- Theatrical release poster
- Spanish: Tiempos futuros
- Directed by: Victor Manuel Checa
- Written by: Victor Manuel Checa Victor Huizar
- Produced by: Ruby Castillo Sebastián Cordero Christoph Hahnheiser Josune Hahnheiser Ángeles Hernández Jimena Hospina David Matamoros Bertha Navarro William Silva Reddington Javier Salvador
- Starring: Fernando Bacilio Lorenzo Molina
- Cinematography: Fergan Chávez-Ferrer
- Edited by: Miqy de la Barra
- Music by: Javi Tasio Jose Tena Vázquez
- Production companies: Doce Entertainment Mapimi Cine Pierrot Films
- Release dates: November 12, 2021 (PÖFF); November 17, 2022 (Peru);
- Running time: 82 minutes
- Countries: Peru Mexico Ecuador Spain Germany
- Language: Spanish

= The Shape of Things to Come (film) =

The shape of things to come (Spanish: Tiempos futuros; lit. 'Future times') is a 2021 science fiction drama film directed by Victor Checa (in his directorial debut) and written by Víctor Checa and Victor Huizar.
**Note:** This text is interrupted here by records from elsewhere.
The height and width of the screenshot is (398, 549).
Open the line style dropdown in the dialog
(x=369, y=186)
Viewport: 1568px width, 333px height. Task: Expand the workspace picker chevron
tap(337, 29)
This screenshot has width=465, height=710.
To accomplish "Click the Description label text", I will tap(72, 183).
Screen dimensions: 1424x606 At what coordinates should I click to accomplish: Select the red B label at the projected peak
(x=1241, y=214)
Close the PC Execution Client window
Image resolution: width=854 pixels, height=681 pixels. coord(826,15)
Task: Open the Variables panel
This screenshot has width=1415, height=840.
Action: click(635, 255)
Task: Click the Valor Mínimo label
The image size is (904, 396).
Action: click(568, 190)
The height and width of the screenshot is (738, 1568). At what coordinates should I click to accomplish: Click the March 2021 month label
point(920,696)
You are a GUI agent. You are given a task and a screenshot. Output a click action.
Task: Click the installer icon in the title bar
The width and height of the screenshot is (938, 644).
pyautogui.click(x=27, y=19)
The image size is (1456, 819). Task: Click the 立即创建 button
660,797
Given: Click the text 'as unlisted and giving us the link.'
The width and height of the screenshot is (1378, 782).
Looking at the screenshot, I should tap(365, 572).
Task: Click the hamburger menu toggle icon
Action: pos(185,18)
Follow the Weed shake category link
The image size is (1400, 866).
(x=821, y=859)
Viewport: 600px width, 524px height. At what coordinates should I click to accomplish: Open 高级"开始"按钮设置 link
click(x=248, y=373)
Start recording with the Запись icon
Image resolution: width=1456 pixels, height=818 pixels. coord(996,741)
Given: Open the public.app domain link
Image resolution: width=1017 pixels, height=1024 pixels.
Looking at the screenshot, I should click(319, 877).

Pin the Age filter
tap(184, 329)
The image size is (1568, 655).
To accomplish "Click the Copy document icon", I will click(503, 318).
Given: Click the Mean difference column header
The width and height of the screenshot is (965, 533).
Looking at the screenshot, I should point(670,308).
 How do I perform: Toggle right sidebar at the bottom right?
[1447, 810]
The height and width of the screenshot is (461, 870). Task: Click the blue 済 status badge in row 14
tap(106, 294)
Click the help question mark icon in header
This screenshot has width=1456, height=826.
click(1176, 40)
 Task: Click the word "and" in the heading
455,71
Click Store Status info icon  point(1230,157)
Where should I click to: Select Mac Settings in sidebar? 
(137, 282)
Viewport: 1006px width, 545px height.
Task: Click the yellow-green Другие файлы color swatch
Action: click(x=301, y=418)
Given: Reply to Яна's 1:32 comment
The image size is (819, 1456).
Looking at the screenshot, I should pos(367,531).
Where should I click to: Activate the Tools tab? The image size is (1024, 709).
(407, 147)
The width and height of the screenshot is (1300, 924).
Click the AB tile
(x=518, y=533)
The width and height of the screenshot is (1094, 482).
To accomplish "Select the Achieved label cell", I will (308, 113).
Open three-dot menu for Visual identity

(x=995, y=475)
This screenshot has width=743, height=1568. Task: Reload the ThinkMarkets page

It stars Fernando Bacilio and Lorenzo Molina.

== Synopsis ==
In a dystopian city that appears to be Lima, Teo, an eleven-year-old boy, works with his father, Luis, in a mysterious machine that seeks to generate a deluge in a city where it does not rain. Luis, obsessed with making the machine work, puts the invention at risk in the face of constant embargoes and threats from the authorities. Teo, looking to help his father, gets involved with a gang of young spies led by twin brothers, Raiza and Baca. From this meeting, Teo will live new experiences that will question his father's obsession and reveal the hidden nature of the machine.

== Cast ==
The actors participating in this film are:

- Fernando Bacilio as Luis
- Lorenzo Molina as Teo
- Jeremi García as Baca
- Paulina Bazán as Raiza
- José Flores as Haya

== Release ==
The film premiered at the Tallinn Black Nights Film Festival in Estonia on November 12, 2021. within the section Rebels with a cause; A competitive section of the festival where films challenge the boundaries of cinema". It was commercially released on November 17, 2022 in Peruvian theaters.

== Awards ==
The film and won the Jury Award at the Beijing International Film Festival in the Forward Future section aimed at new directors. On the national circuit, it won the award for best film at the Huanuco film festival and received a mention from the jury at the Trujillo film festival. It was also part of the 2022 Silk Road International Film Festival. The film has also been shown in the Talento Emergente (Cineteca México), which showcases an outstanding selection of first films from around the world. In 2023, the film was also selected at Locarno Film Festival as a part of the Open Doors Screenings section.